The Information Commissioner’s Office (ICO) announced, on 9th July, its intention to fine Marriott International, a hotel chain, over £99m, following an investigation into a major data breach last year. This update occurs the same week that the ICO had issued a similar notice to fine British Airways (BA) over £183m in relation to a data breach, which are the ICO’s first investigations under the GDPR to produce monetary penalties.
Large fines and ‘delayed reactions’
In particular, the high value of the fines (in comparison to
the ICO’s investigations over the previous few months) is due to the fact that data
breaches that occurred after the GDPR entered into force (in May 2018) are
being discovered or reported, meaning that the GDPR-level of fines can now
be applied by regulators.

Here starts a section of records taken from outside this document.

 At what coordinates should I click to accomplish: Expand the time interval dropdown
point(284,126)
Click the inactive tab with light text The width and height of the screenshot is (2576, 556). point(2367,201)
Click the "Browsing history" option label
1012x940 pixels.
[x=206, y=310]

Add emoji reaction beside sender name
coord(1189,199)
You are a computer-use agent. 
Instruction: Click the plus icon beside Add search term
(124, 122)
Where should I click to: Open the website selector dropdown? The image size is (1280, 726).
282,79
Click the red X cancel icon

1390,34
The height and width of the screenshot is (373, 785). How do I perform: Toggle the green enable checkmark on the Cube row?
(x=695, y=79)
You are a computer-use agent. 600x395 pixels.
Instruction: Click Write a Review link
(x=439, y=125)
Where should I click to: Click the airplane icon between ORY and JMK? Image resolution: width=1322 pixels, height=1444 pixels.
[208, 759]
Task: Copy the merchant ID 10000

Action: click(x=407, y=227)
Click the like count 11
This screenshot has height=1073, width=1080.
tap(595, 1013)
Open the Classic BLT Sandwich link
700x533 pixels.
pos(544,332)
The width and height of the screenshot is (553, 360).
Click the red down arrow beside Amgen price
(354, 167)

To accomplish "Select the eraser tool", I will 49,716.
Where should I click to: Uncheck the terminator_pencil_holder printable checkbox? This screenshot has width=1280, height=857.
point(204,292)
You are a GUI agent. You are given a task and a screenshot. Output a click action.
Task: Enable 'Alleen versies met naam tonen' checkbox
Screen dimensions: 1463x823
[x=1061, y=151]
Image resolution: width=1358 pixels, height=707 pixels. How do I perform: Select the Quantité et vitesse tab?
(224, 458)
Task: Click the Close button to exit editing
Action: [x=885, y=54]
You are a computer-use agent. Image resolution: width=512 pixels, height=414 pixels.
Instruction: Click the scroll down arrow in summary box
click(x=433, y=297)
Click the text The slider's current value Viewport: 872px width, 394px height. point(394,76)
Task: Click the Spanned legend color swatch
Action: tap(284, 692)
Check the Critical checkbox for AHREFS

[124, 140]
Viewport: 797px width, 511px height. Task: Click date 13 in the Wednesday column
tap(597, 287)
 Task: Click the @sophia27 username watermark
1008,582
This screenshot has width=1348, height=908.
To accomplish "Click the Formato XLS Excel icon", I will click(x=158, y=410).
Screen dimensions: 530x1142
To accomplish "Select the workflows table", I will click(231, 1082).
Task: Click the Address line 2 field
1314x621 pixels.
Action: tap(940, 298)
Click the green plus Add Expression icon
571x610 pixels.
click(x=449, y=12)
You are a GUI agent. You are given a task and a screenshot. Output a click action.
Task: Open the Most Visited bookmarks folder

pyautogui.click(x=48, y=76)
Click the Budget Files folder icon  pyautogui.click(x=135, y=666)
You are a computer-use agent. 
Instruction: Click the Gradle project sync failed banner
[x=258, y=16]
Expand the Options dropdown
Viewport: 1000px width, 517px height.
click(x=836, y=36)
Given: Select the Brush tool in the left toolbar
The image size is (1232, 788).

In particular, in Marriott’s case, this involved a November
2018 revelation of a hack into collected by Starwood, a hotel chain it acquired
in 2016, that exposed 339 million guest records. In BA’s case, the data breach
related to a security vulnerability on BA’s booking website that involved
500,000 customers’ details being exfiltrated by cyber attackers, in
June-September 2018. In both cases, large datasets including customers’
personal information and card details were affected, which were clearly
targeted by financially-motivated criminals.
These breaches bring into sharp
relief the fact that large stores of data, particularly those involving
financial information, are likely to be particular targets for hackers. Both
companies were slow to identify or detect the data breaches – with BA, for
example, the loss of information through bookings was discovered two weeks
after it occurred. Considering Marriott, the data breach was only uncovered in
late 2018, despite the company being acquired in 2016, and the leak of the data
actually beginning as early as 2014.
In particular, in addition to
maintaining internal data security, Marriott’s data breach is a stark reminder
to organisations that examining data protection governance should remain a core
part of due diligence when acquiring a new organisation. In particular, organisations
should check for evidence of data mapping activities (including insecure
locations where it could be stored or collected from), records of previous
security incidents or data breaches and action taken, and any third parties to
whom data is provided as sources of potential reputational and compliance risks
to the buyer. The absence of any such governance or self-assessment should
represent an immediate red flag.
Conclusion
As both cases were high-profile data breaches that the ICO
could not possibly ignore (both Marriott and BA took steps to notify their
customers and investors of the loss of information), they do not tell us much
about its upcoming enforcement strategy. However, they do signal that the ICO
will not be reticent to apply penalties up to the 2% of global turnover
permitted for security lapses and 4% for wider governance failures, under the
GDPR. Nevertheless, both organisations still have the right to make
representations which may reduce the fines, and the ICO’s final monetary
penalty notice how the penalties were calculated.